Зимой, когда заканчивались работы на полях и прекращались разъезды, воеводы объезжали свои владения: сперва полукольцом, двигаясь от Тархан-городца к Честову, оттуда к Борятину, Изрогу, Лютенцу, Ворожаеву и Секирину. К Лебедину и Брегамирову ездили на запад отдельно. За собранным являлся из Итиля тархан, часть оставлял на прокорм дружины. Это было самое дальнее в западном направлении место, откуда Итиль получал дань. В Тархан-городце многие занимались торговлей: брали товар у варяжских и хазарских купцов и развозили по округе. Близ Честова и Секирина имелись немалые выходы железной руды – там плавили железо и привозили его в Тархан-городец, а отсюда кузнецы рассылали свой товар на несколько дней пути во все стороны. Ольрад был из кузнечной семьи, но, хотя унаследовал от отца и деда тайны изготовления шлемов и кольчуг, а не только топоров и стрел, больше всего любил возиться со всяким узорочьем, вылитым из бронзы, меди, серебра.

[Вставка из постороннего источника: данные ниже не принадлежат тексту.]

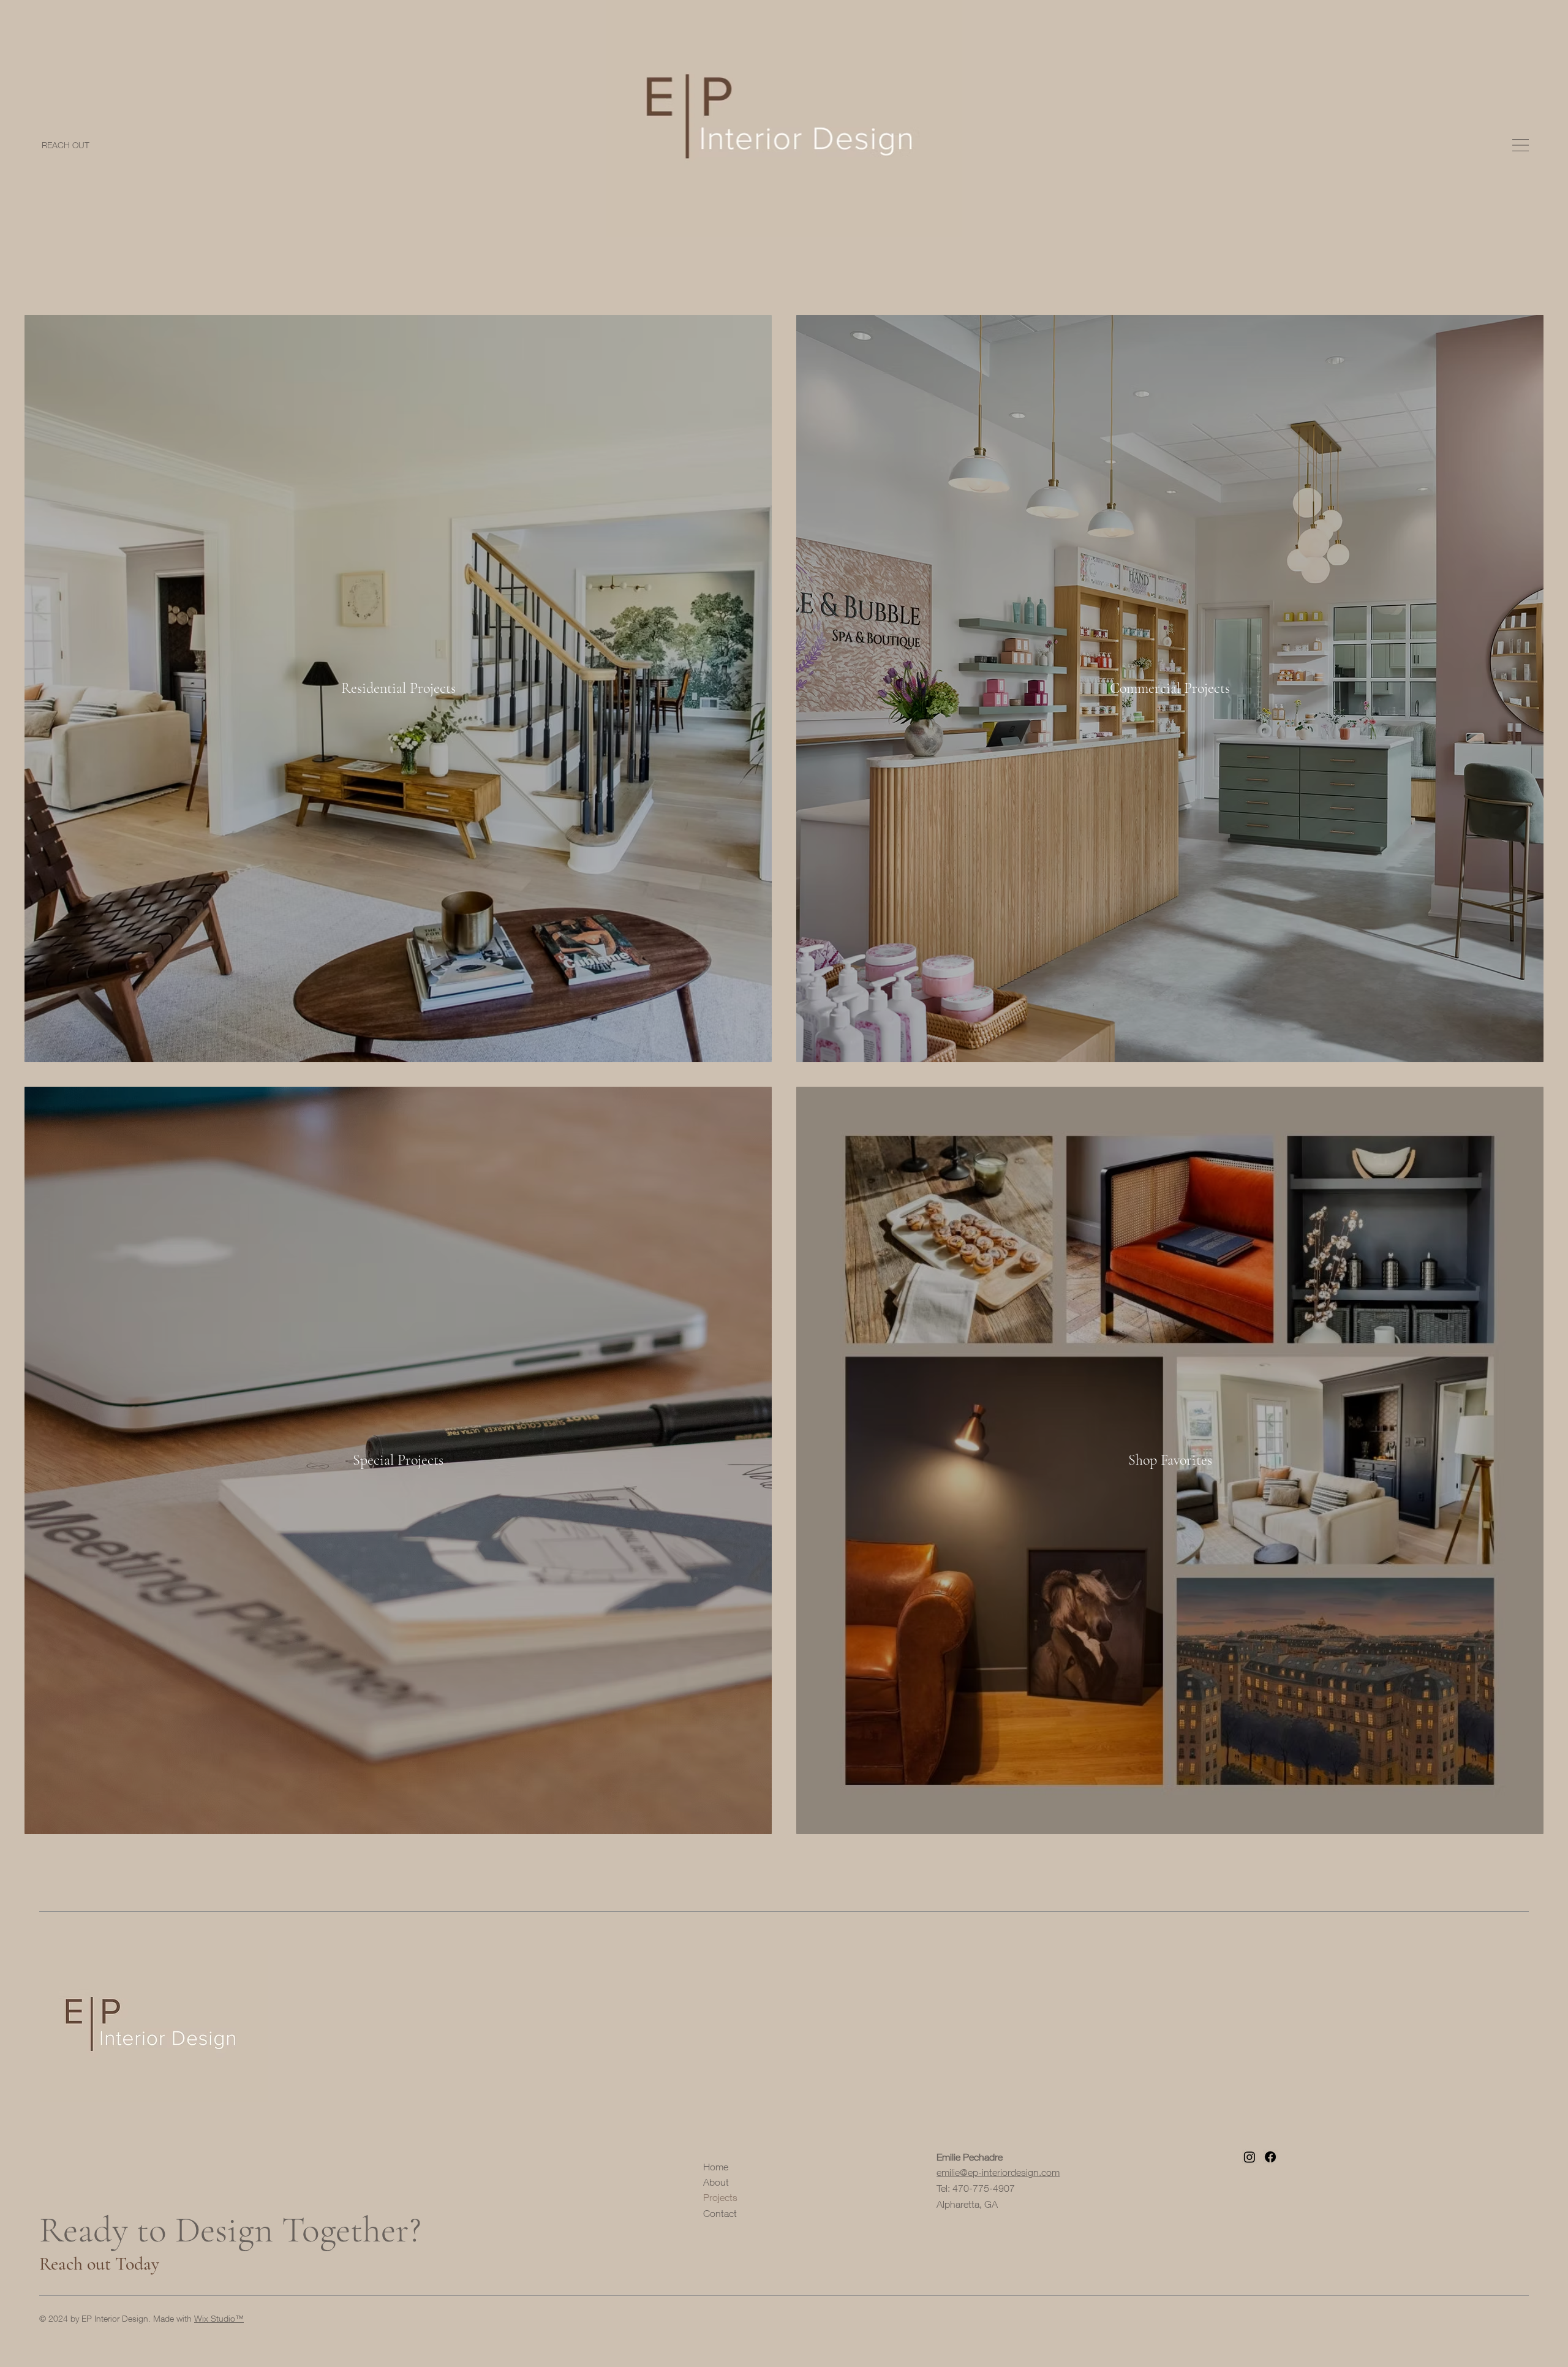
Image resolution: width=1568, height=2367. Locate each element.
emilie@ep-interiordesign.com (998, 2172)
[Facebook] (1270, 2157)
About (716, 2182)
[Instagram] (1249, 2157)
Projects (720, 2197)
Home (715, 2166)
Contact (720, 2213)
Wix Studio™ (219, 2318)
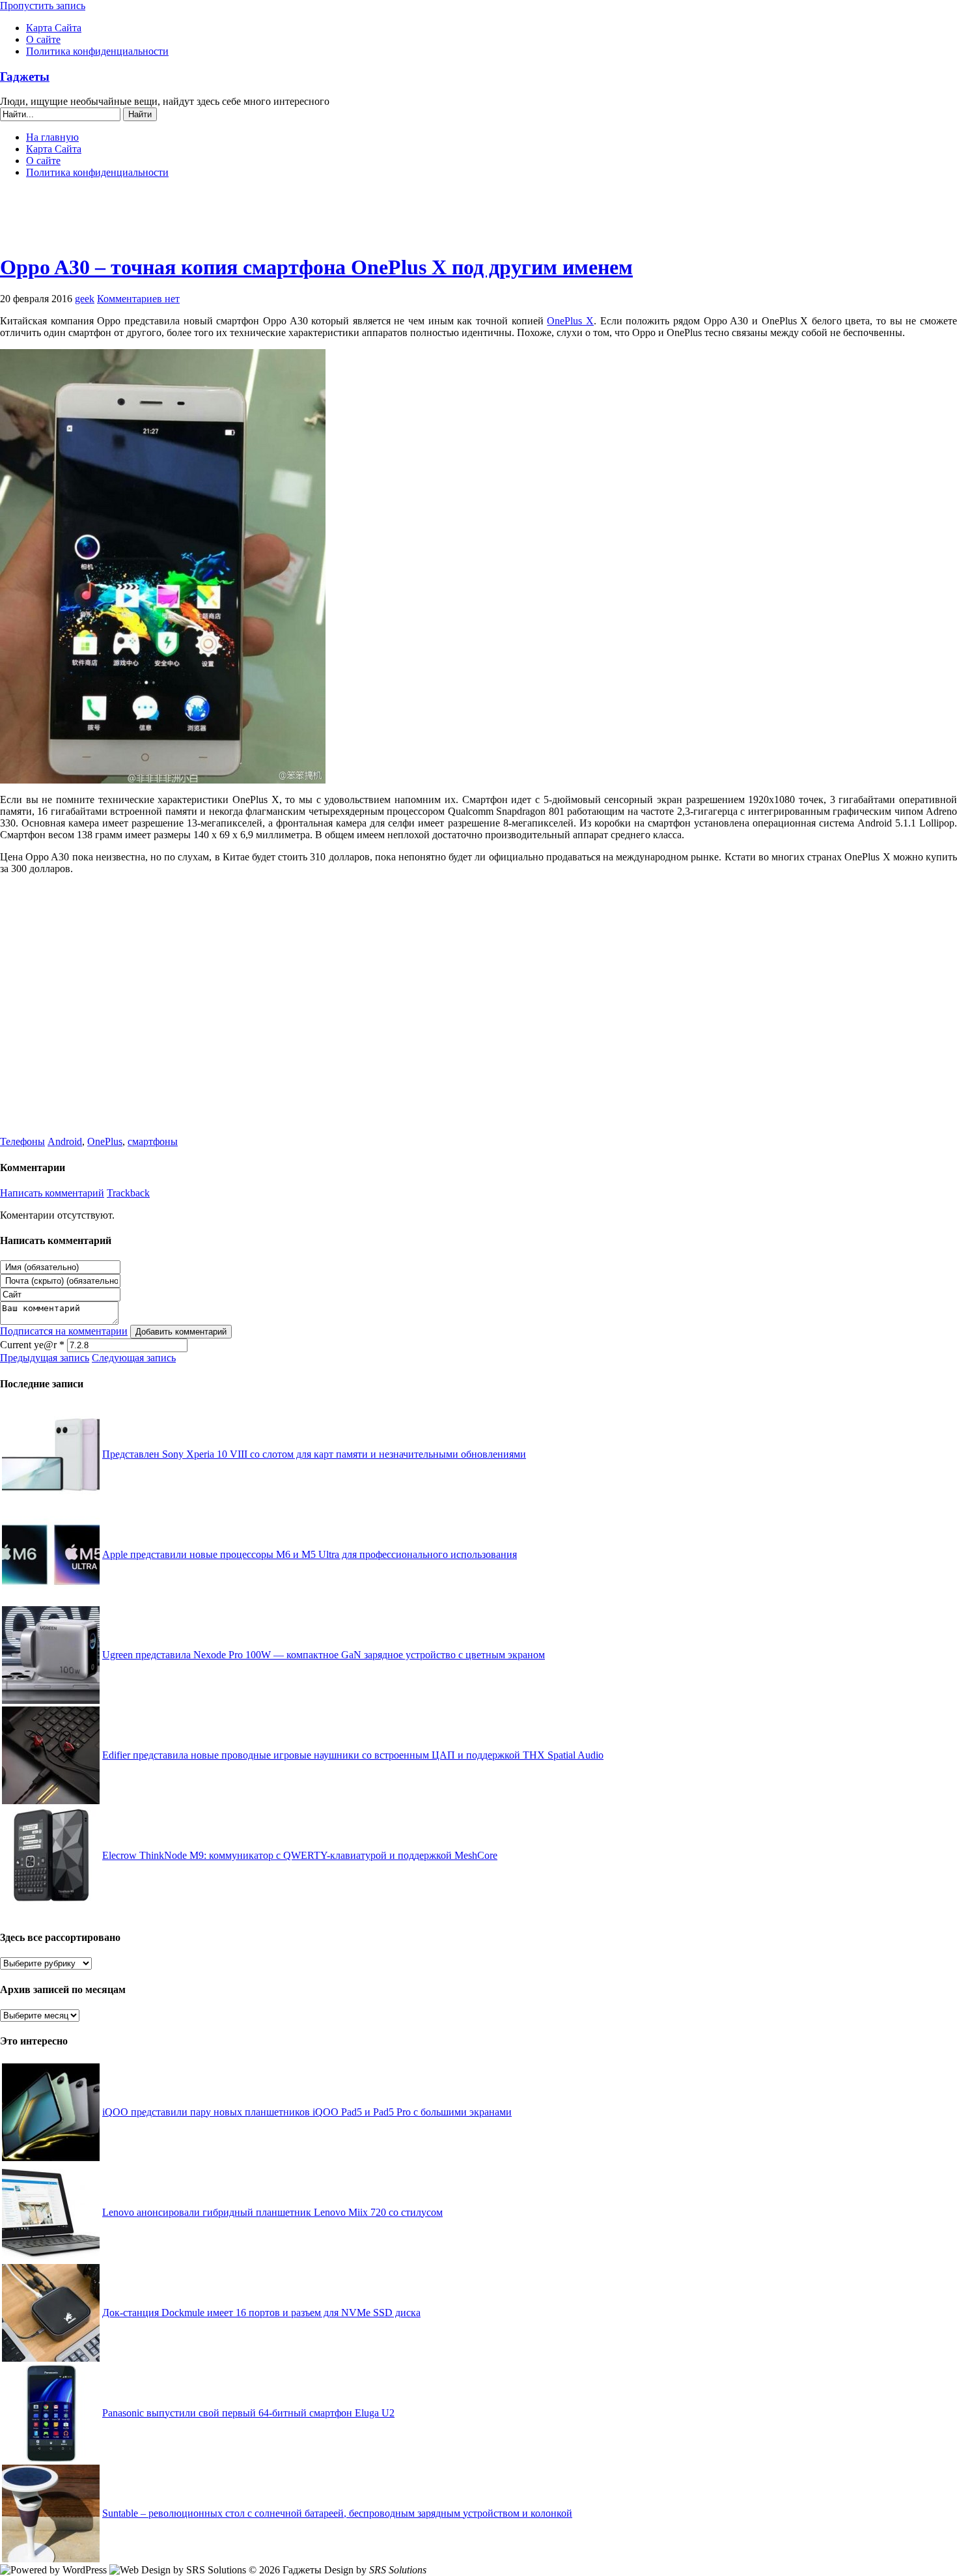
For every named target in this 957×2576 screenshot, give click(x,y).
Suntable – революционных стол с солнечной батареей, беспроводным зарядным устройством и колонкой (337, 2513)
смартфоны (153, 1141)
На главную (52, 137)
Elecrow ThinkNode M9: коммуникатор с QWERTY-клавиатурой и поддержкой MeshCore (299, 1855)
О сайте (43, 39)
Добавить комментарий (181, 1332)
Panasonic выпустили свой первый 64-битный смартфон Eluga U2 (248, 2412)
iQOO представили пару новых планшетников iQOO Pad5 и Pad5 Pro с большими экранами (307, 2111)
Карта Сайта (53, 27)
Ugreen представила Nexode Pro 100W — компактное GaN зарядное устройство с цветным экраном (323, 1654)
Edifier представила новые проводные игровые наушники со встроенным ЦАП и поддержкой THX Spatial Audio (352, 1755)
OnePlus (104, 1141)
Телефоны (22, 1141)
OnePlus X (570, 320)
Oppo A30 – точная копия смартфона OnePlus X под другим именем (316, 267)
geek (84, 298)
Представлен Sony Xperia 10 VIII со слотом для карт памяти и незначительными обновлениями (314, 1454)
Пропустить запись (42, 5)
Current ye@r (32, 1344)
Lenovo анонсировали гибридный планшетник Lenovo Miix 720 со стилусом (272, 2212)
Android (65, 1141)
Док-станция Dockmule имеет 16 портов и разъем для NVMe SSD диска (261, 2312)
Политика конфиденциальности (97, 51)
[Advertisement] (478, 221)
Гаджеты (24, 76)
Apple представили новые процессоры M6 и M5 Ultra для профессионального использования (309, 1554)
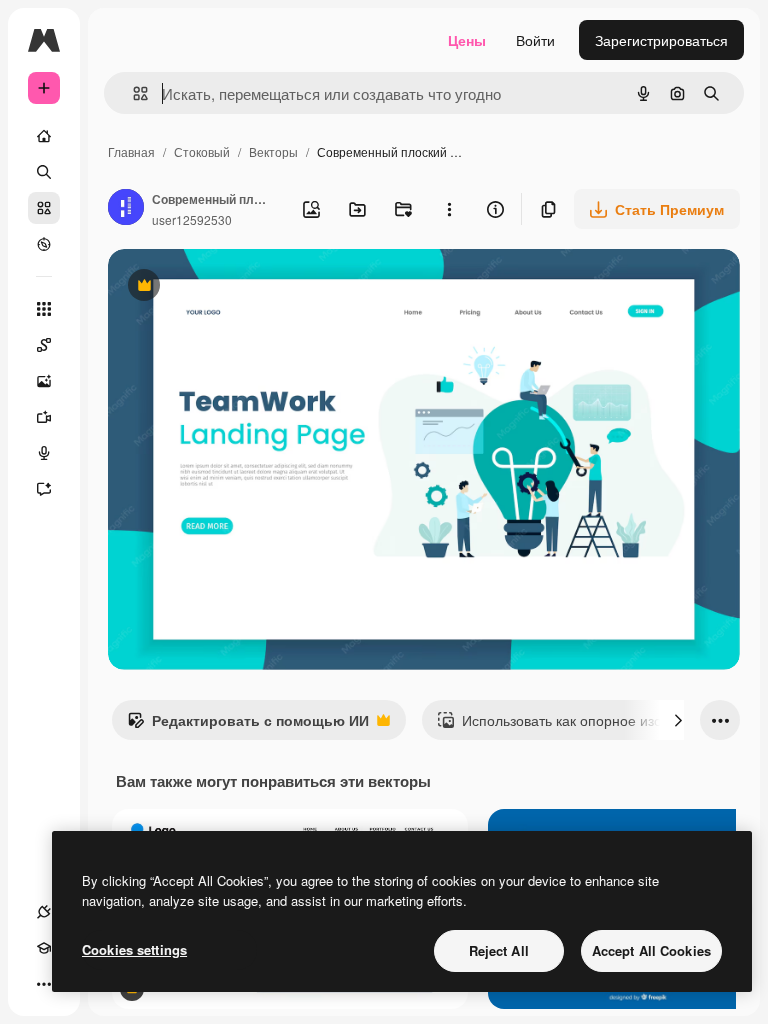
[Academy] (44, 948)
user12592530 (192, 219)
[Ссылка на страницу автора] (126, 209)
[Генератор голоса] (44, 453)
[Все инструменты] (44, 309)
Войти (535, 40)
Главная (131, 151)
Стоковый (202, 151)
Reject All (499, 950)
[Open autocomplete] (132, 93)
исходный (242, 287)
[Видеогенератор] (44, 417)
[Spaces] (44, 345)
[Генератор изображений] (44, 381)
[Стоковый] (44, 208)
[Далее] (678, 720)
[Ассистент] (44, 489)
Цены (467, 40)
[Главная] (44, 136)
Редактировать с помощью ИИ (248, 725)
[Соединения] (44, 912)
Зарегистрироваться (661, 40)
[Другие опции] (449, 209)
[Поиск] (44, 172)
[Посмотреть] (44, 244)
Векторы (273, 151)
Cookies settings (134, 949)
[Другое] (44, 984)
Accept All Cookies (651, 950)
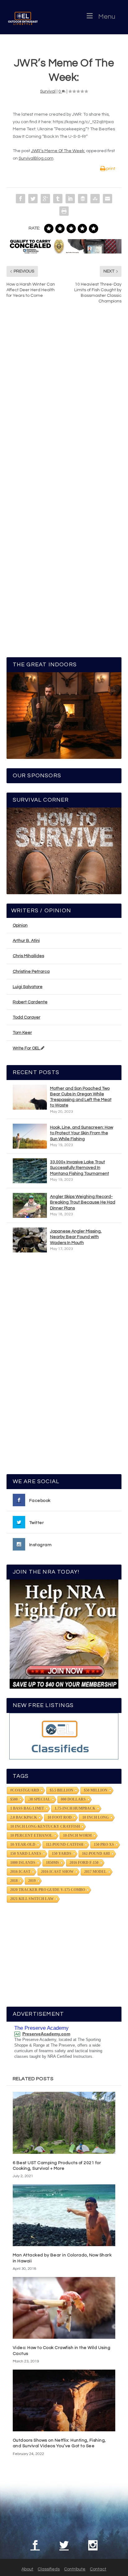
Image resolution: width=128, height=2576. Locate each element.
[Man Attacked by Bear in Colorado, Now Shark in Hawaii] (64, 2215)
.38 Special (39, 1799)
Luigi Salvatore (28, 987)
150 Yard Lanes (25, 1853)
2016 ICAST (20, 1871)
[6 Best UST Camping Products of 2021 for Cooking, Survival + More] (64, 2123)
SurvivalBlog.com (36, 158)
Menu (106, 16)
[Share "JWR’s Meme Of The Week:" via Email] (107, 198)
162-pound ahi (96, 1853)
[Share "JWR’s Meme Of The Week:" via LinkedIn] (70, 198)
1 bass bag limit (27, 1808)
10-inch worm (77, 1835)
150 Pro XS (104, 1844)
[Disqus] (64, 403)
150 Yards (61, 1853)
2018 (14, 1881)
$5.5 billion (61, 1790)
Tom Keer (22, 1032)
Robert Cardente (30, 1002)
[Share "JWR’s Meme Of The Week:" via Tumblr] (58, 198)
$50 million (95, 1790)
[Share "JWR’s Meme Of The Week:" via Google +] (45, 198)
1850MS (52, 1862)
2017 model (95, 1871)
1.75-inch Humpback (75, 1808)
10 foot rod (60, 1817)
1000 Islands (22, 1862)
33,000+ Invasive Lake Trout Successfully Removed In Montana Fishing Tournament (79, 1167)
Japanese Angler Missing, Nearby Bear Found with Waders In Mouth (76, 1237)
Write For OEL (27, 1048)
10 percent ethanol (31, 1835)
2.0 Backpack (23, 1817)
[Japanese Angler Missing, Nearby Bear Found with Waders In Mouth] (30, 1240)
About (27, 2569)
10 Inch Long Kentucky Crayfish (45, 1826)
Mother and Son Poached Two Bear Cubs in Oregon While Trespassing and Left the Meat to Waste (81, 1097)
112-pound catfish (64, 1844)
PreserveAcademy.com (46, 2033)
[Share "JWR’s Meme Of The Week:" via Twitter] (33, 198)
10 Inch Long (95, 1817)
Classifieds (49, 2569)
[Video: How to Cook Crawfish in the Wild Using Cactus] (64, 2308)
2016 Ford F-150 (84, 1862)
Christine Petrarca (31, 971)
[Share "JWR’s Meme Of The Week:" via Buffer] (82, 198)
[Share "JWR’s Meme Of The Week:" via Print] (64, 211)
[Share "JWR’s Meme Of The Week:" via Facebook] (20, 198)
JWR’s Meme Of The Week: (58, 151)
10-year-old (22, 1844)
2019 (32, 1881)
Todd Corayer (26, 1017)
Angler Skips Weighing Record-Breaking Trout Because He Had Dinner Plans (82, 1202)
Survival (48, 91)
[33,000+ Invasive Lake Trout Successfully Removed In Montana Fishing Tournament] (30, 1170)
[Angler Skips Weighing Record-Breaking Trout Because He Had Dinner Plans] (30, 1205)
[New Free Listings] (64, 1736)
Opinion (20, 925)
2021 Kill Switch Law (32, 1899)
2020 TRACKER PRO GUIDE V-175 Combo (47, 1890)
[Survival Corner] (64, 851)
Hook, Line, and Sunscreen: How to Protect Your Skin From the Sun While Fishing (81, 1133)
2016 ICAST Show (57, 1871)
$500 (14, 1799)
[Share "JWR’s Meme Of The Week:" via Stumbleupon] (95, 198)
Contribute (74, 2569)
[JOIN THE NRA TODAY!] (64, 1634)
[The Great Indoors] (64, 715)
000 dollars (73, 1799)
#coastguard (24, 1790)
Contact (98, 2569)
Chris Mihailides (28, 956)
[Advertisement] (64, 1366)
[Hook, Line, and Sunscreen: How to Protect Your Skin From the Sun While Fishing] (30, 1136)
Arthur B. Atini (26, 940)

Жители Тархан-городца, всадники, носящие оружие, свысока относились к оратаям из окрестных сел и в следующих поколениях, после первого, невест искали среди своих. У Ольрада сложилось не так: Мираву он увидел во время зимнего объезда. Останавливаться в Крутовом Вершке дружине не полагалось: он был всего в десяти верстах от Тархан-городца. Свою дань везли прямо туда, но внезапная метель загнала сюда дружину, вынудила проситься на ночлег.